L’Association pour la Défense des Droits du Personnel Domestique (ADDPD/Association des aides familiales du Québec) est un organisme communautaire à but non lucratif créé en 1975 et incorporé en 1977.

Notre Mission est de promouvoir et défendre, tant en milieu rural qu’en milieu urbain, le respect des droits fondamentaux – et ainsi l’amélioration des conditions de travail et de vie – du personnel domestique de maison et de ferme, notamment intégré au pays à travers un programme d’immigration ou de migration temporaire de travail.

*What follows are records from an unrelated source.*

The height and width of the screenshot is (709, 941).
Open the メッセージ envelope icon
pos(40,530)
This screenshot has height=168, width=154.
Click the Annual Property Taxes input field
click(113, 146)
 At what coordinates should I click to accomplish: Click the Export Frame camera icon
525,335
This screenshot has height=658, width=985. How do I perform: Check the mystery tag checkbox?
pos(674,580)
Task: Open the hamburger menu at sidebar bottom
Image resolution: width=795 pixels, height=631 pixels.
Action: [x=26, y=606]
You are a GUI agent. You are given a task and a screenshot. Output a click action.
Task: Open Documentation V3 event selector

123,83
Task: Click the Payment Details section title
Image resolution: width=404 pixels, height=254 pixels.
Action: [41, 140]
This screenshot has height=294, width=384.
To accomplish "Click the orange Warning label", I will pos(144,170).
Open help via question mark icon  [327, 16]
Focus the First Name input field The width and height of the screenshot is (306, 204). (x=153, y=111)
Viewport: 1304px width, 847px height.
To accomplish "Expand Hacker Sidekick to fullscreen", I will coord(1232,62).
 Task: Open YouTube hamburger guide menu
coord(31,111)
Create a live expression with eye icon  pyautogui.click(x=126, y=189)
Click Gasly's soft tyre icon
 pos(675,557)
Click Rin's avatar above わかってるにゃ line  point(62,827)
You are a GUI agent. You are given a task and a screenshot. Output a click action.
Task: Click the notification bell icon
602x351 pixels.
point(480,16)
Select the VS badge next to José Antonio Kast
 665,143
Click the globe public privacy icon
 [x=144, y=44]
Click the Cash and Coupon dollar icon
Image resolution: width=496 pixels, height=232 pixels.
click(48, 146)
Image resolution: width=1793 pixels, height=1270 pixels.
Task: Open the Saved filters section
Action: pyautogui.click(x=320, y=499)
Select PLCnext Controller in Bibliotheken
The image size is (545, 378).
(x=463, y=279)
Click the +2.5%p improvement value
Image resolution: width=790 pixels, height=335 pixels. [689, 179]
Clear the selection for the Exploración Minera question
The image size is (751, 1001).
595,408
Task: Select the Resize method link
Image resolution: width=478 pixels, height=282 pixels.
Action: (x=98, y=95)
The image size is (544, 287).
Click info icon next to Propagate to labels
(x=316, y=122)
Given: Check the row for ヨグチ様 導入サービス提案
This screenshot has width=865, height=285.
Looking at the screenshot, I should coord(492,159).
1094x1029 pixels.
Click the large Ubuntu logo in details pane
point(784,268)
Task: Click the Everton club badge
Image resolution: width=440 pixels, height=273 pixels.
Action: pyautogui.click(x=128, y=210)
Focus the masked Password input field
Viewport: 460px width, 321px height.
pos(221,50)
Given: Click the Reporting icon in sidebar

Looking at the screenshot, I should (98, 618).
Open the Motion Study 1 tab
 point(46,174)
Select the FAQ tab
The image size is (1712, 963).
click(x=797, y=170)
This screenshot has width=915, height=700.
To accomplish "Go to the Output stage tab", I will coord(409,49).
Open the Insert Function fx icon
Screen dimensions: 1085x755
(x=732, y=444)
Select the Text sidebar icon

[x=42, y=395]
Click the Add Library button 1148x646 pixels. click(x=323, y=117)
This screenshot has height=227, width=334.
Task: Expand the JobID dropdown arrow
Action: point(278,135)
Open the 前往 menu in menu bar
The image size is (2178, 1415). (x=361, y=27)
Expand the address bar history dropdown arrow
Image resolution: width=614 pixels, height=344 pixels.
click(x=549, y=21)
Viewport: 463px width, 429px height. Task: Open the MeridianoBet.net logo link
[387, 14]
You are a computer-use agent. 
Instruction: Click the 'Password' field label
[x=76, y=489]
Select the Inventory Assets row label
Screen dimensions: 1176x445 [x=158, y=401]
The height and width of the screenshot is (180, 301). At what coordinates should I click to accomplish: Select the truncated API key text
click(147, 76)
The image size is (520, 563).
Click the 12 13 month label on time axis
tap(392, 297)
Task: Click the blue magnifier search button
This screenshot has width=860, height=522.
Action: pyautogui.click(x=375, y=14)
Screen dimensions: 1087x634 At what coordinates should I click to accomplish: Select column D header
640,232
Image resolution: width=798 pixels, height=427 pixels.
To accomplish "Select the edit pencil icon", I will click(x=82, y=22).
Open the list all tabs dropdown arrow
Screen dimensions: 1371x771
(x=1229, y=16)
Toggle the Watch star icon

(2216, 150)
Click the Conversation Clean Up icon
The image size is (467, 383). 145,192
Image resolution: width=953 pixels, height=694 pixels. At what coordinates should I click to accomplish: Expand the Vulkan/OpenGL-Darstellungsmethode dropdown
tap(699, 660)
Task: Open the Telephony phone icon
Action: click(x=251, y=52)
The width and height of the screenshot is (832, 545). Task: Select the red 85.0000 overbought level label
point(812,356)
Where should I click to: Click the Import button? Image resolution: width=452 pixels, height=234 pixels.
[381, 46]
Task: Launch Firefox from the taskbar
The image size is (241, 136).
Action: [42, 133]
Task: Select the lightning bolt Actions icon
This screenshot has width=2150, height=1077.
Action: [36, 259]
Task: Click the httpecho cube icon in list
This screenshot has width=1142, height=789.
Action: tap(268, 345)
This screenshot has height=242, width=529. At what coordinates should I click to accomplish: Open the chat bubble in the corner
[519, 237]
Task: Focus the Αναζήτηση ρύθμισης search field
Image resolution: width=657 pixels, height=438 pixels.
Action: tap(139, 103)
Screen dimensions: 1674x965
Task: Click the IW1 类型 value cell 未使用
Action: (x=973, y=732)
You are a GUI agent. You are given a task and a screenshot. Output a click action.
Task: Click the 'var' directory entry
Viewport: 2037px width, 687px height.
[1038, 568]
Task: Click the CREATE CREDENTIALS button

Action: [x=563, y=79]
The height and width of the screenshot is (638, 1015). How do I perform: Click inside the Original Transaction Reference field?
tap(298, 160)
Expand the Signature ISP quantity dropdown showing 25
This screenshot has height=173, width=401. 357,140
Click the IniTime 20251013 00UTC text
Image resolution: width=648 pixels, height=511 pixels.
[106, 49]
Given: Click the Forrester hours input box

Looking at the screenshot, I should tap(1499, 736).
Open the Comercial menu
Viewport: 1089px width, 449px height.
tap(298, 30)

Plus précisément, l’ADDPD travaille à inciter la communauté des décideurs politiques à abolir, notamment à travers des recours juridiques constitutionnels, les éléments normatifs violant les droits des travailleuses et travailleurs domestiques.

Aussi, le Canada s’appuie énormément sur le personnel domestique (im)migrant pour répondre la demande des fermes et foyers canadiens, intégrés au pays sous statut légal subordonné à la volonté de leur employeur.

Dans ce contexte, afin de permettre un accès à des conditions de travail décentes à tous les domestiques de maison et de ferme et en particulier d’assurer le respect par l’État de leur droit fondamental à ne pas être tenu en servitude/sous condition similaire à l’esclavage, l’ADDPD travaille spécifiquement à faire abolir les aspects néo-esclavagistes intégrés au droit de l’immigration canadien et, ainsi, à la mise en oeuvre de politiques d’(im)migration compatibles avec le respect étatique du droit fondamental à la liberté, sécurité et justice de tous les domestiques de maison et de ferme.


Plus précisément, l’ADDPD revendique:

1- LE DROIT DE CHANGER D’EMPLOYEUR

Présentement, sous le programme des aides familiaux, et d’autres programmes concernant le personnel employé par des diplomates et des ressortissants étrangers, les aides familiales font face à l’interdiction de changer d’employeur au Canada. Pour permettre à ces travailleurs d’exercer leurs droits fondamentaux, ils doivent être admis au Canada sous un permis de travail ouvert.

2- LE DROIT À L’UNITÉ FAMILIALE

Sous le présent programme des aides familiaux, le programme concernant le personnel employé par des diplomates et des ressortissants étrangers, et les programmes d’emploi sur les fermes canadiennes, les (im)migrants admis pour travail sur le lieu de résidence de leur employeur n’obtiennent pas de permis d’étude ou de travail pour leurs enfants et/ou leur conjoint. Tous les programmes d’immigration pour le personnel domestique devraient respecter le droit fondamental à l’unité familiale, qui est essentiel pour la santé mentale et le bien-être psychologique de ces travailleurs.

3- LE DROIT À UN ACCÈS INDÉPENDANT AU STATUT PERMANENT

Sous le présent programme des aides familiaux le programme concernant le personnel employé par des diplomates et des ressortissants étrangers, et les programmes d’emploi sur les fermes canadiennes, le personnel domestique admis au Canada est, de façon temporaire ou permanente, exclu d’un éventuel accès au statut permanent. Afin de leur garantir un accès suffisant à la justice canadienne, ces travailleurs et travailleuses devraient se voir octroyer l’accès au statut permanent.

4- UNE RÉGULATION EFFICACE DES AGENCES DE RECRUTEMENT ET DE PLACEMENT

Les fraudes perpétrées par les agences de placement et de recrutement au Canada et à l’étranger contribuent de façon importante à l’exploitation et aux abus subis par le personnel domestique de maison et de ferme. La régulation de ces agences tombe sous la compétence des provinces canadiennes. Les gouvernements provinciaux devraient mieux réguler et superviser ces agences.